Exercise description
Return the lines of the listing without any changes, beginning with its first line and stopping after the line that contains "The height and width of the screenshot is (452, 677).".

(Element and text location data)

┌──

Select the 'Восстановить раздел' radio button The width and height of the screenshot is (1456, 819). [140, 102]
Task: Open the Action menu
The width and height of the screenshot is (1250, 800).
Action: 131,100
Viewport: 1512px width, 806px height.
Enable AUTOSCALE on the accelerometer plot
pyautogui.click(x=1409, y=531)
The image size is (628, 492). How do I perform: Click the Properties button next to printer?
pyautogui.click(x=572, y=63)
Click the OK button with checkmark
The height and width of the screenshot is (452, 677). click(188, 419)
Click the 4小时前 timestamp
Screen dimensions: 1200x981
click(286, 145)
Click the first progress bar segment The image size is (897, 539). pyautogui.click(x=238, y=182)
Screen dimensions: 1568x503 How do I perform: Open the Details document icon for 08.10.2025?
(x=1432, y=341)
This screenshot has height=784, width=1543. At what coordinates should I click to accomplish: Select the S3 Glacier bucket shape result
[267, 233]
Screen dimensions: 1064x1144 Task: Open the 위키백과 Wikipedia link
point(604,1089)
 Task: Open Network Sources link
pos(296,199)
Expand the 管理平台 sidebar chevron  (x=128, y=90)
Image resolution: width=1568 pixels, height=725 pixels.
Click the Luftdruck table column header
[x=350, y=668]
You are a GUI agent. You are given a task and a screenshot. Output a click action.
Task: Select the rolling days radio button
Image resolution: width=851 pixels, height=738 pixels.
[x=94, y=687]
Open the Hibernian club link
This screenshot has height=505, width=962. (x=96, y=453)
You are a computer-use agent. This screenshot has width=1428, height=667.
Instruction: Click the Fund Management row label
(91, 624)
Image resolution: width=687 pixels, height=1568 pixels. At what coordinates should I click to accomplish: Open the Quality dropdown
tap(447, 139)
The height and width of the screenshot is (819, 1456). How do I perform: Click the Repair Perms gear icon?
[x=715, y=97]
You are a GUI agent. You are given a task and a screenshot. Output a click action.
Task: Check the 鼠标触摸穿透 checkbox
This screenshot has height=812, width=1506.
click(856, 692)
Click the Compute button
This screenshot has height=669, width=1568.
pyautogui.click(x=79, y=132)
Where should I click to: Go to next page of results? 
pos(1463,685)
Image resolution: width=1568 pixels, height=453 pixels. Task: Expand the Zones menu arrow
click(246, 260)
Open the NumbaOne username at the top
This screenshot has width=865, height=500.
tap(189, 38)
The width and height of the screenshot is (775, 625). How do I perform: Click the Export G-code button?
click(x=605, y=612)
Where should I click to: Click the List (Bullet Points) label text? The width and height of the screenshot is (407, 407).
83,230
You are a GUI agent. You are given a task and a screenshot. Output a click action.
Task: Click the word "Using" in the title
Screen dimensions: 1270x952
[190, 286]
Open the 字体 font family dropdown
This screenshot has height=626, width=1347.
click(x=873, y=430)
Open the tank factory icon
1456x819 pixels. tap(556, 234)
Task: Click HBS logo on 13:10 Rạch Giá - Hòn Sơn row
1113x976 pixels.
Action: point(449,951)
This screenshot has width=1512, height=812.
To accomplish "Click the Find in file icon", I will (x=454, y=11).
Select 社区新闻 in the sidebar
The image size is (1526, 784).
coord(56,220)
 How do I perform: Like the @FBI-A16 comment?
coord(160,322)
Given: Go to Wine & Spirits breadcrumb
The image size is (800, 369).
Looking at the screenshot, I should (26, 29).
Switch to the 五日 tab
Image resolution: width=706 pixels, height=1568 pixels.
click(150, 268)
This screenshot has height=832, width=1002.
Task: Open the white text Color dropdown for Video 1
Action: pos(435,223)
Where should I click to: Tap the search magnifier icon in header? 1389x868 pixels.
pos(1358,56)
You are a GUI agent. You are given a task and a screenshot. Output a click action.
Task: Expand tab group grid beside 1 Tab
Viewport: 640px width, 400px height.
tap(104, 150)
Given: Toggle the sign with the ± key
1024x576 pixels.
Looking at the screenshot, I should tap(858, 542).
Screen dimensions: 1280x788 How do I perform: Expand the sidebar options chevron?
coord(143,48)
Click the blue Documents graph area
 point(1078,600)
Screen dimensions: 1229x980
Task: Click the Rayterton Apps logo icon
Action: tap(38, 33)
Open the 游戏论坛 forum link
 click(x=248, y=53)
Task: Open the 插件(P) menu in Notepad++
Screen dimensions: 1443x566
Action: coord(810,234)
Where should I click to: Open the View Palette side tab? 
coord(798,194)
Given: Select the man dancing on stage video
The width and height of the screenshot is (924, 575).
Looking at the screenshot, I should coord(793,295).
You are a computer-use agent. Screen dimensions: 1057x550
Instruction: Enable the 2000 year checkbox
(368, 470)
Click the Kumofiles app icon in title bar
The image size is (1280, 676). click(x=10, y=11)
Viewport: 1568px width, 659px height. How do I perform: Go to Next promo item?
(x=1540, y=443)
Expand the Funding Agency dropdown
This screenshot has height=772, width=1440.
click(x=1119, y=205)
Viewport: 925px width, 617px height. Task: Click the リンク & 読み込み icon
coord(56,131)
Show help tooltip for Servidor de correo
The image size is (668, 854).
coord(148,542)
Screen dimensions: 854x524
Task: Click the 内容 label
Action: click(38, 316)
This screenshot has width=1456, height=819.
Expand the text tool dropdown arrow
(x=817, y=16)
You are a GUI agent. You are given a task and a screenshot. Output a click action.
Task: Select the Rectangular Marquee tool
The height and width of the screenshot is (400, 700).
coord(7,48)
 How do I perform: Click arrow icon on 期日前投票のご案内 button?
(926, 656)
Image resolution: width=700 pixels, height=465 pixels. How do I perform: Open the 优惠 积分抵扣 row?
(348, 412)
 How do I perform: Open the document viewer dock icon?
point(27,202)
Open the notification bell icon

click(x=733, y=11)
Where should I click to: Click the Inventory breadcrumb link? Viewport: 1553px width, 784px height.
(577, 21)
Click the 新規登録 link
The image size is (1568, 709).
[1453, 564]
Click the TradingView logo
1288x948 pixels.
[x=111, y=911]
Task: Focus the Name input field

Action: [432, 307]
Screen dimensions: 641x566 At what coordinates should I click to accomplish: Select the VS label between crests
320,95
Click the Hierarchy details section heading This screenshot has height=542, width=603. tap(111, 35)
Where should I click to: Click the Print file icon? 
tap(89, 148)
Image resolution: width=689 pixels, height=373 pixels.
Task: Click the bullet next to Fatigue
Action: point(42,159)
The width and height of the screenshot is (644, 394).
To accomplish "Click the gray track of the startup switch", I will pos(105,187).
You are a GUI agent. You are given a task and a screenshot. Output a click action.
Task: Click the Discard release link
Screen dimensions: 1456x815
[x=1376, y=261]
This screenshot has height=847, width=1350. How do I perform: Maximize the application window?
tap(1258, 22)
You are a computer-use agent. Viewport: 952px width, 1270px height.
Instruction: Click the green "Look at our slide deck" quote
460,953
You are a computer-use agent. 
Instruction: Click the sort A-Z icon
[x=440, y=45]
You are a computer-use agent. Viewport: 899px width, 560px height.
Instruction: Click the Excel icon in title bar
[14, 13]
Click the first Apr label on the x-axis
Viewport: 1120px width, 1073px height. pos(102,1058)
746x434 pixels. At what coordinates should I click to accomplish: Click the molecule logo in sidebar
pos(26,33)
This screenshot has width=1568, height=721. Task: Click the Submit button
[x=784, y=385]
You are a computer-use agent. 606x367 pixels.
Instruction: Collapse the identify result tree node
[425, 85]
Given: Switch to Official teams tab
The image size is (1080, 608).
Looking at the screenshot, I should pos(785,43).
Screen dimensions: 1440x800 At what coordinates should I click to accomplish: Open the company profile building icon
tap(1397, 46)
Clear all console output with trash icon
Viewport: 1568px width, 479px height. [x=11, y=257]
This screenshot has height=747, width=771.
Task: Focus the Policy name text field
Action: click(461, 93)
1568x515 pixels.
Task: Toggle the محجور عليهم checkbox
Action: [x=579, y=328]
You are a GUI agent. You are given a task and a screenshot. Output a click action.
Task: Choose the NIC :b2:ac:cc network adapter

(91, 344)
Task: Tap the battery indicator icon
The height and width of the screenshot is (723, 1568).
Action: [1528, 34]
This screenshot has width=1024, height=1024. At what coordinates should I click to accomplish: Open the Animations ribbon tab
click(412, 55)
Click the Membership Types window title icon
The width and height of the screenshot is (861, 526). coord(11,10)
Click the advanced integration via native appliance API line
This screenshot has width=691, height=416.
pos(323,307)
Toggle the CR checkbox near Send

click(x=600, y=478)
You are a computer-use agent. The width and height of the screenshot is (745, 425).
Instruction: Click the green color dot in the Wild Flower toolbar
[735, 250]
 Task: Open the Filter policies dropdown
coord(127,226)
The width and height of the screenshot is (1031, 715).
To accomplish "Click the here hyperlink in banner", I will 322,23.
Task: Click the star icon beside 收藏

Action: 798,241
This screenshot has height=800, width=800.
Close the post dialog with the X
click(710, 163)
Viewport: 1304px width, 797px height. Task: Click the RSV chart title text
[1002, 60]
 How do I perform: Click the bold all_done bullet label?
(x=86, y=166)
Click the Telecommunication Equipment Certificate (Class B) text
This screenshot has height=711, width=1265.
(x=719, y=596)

└──

Correct result
Select the 'Восстановить раздел' radio button The width and height of the screenshot is (1456, 819). [140, 102]
Task: Open the Action menu
The width and height of the screenshot is (1250, 800).
Action: 131,100
Viewport: 1512px width, 806px height.
Enable AUTOSCALE on the accelerometer plot
pyautogui.click(x=1409, y=531)
The image size is (628, 492). How do I perform: Click the Properties button next to printer?
pyautogui.click(x=572, y=63)
Click the OK button with checkmark
The height and width of the screenshot is (452, 677). click(188, 419)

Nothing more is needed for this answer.